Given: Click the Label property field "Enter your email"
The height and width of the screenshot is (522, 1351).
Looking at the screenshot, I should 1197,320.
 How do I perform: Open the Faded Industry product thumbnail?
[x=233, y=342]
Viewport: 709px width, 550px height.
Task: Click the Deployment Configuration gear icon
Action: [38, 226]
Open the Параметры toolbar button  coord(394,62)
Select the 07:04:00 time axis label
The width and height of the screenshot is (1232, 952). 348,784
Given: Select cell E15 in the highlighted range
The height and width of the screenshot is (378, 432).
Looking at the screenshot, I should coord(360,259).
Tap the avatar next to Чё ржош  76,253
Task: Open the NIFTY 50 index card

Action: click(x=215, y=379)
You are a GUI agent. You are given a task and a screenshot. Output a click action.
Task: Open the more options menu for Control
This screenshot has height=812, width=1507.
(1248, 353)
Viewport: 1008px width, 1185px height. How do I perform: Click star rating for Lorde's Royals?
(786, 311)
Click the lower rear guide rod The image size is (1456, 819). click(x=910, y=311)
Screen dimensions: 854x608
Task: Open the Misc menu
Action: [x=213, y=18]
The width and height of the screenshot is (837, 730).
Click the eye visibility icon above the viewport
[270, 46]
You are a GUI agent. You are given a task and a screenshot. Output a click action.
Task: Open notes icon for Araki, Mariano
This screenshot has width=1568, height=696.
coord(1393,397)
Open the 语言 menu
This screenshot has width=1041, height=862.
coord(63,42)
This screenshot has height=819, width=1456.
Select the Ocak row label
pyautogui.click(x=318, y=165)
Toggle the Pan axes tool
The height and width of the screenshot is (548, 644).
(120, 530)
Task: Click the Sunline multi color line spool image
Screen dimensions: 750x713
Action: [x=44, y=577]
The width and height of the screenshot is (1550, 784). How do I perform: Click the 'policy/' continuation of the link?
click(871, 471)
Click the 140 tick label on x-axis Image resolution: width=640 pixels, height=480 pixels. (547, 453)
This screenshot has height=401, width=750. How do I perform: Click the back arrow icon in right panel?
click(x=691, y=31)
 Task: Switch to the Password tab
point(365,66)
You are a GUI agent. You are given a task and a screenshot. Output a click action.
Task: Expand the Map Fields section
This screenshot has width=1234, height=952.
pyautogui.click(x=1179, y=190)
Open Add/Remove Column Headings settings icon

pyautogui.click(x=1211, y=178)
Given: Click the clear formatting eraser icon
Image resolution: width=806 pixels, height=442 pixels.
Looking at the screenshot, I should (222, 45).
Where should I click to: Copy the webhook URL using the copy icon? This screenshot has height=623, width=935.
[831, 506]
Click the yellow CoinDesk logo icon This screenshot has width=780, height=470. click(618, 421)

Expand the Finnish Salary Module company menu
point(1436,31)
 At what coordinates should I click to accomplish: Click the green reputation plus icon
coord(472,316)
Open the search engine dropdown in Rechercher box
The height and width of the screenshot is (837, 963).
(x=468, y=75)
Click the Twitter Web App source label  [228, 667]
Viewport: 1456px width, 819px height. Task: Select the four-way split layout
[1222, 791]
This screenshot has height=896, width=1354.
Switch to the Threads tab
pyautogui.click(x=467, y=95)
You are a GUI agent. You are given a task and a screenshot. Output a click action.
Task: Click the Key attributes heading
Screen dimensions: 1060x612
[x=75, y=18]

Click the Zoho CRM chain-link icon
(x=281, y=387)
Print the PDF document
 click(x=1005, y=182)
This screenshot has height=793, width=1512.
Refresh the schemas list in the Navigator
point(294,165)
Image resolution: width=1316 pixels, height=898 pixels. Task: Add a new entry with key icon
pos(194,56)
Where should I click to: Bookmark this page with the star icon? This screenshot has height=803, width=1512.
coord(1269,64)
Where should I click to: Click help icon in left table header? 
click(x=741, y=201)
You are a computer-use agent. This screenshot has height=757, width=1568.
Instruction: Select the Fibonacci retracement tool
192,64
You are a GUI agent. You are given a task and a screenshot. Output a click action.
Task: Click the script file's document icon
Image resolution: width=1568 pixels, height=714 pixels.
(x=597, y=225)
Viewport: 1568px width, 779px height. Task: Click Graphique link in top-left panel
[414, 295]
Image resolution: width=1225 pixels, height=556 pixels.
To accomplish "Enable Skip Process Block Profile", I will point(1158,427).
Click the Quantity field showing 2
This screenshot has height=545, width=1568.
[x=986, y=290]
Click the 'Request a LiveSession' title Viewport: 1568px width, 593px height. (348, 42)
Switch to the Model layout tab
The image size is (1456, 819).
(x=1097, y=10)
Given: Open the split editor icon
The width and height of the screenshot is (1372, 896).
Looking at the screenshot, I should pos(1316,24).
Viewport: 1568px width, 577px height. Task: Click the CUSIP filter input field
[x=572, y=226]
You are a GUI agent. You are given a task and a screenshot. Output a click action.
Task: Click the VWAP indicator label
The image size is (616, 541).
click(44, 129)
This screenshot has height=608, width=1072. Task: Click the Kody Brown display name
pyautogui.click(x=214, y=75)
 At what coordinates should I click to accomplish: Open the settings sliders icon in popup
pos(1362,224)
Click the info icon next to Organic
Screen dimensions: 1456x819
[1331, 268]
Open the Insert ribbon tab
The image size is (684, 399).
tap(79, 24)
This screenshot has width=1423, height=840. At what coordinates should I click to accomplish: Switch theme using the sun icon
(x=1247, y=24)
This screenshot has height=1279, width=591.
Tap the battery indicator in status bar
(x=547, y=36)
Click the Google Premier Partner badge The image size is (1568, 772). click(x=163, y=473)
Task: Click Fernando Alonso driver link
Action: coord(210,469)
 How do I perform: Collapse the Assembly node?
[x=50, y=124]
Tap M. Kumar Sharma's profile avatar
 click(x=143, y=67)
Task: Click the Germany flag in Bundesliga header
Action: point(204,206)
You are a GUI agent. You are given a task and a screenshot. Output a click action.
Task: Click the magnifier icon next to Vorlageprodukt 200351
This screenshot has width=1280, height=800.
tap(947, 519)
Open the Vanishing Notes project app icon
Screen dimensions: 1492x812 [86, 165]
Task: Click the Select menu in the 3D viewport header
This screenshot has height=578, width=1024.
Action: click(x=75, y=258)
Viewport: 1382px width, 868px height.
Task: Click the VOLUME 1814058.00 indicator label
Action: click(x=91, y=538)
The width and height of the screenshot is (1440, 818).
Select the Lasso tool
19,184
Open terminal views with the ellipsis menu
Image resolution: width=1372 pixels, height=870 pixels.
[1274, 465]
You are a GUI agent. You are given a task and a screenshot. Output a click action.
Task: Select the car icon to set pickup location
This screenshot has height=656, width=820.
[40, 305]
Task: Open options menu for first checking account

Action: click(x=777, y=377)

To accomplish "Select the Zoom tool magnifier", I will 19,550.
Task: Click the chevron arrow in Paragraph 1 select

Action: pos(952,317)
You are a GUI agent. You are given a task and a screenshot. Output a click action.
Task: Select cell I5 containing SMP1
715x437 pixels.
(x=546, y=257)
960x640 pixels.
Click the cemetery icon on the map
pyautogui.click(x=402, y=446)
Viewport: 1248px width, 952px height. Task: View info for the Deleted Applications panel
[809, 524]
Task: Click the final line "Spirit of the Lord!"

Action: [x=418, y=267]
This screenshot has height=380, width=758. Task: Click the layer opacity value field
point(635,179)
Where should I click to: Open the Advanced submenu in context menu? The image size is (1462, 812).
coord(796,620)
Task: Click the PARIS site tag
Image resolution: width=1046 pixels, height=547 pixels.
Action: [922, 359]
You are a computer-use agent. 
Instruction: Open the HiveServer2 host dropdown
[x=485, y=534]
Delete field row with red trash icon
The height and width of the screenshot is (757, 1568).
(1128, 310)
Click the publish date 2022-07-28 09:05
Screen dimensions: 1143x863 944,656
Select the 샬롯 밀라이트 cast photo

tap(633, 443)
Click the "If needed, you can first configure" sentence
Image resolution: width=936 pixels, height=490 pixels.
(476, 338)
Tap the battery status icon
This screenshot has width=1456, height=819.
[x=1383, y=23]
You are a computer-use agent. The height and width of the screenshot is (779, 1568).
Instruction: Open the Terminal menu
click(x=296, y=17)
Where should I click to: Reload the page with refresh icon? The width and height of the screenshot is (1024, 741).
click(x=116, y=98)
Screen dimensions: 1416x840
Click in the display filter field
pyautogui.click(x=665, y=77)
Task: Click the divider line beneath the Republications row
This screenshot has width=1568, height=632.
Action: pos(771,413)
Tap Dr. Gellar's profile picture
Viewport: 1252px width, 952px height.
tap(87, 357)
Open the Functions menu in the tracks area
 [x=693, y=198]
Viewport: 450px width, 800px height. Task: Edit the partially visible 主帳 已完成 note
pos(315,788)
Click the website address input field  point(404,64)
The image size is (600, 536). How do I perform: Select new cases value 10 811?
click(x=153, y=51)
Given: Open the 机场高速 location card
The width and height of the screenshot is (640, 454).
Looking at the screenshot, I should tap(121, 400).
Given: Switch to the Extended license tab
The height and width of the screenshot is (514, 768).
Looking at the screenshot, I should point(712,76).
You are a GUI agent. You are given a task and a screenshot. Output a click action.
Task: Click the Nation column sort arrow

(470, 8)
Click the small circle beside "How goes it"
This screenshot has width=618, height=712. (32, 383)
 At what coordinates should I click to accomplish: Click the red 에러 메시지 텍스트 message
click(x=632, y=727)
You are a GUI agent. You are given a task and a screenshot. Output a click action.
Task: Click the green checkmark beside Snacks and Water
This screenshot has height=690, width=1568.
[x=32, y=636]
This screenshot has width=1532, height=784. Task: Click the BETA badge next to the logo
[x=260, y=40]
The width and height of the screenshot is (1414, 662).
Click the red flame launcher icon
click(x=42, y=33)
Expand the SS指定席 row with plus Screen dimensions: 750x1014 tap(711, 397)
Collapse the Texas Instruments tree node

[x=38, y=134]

====================

DIRECTION: Put the rows above into a numbered list, from the line containing "Where should I click to: Bookmark" through the line containing "click(x=741, y=201)", both included, and leave out any blank lines.

SOLVED PROBLEM:
1. Where should I click to: Bookmark this page with the star icon? This screenshot has height=803, width=1512.
2. coord(1269,64)
3. Where should I click to: Click help icon in left table header? 
4. click(x=741, y=201)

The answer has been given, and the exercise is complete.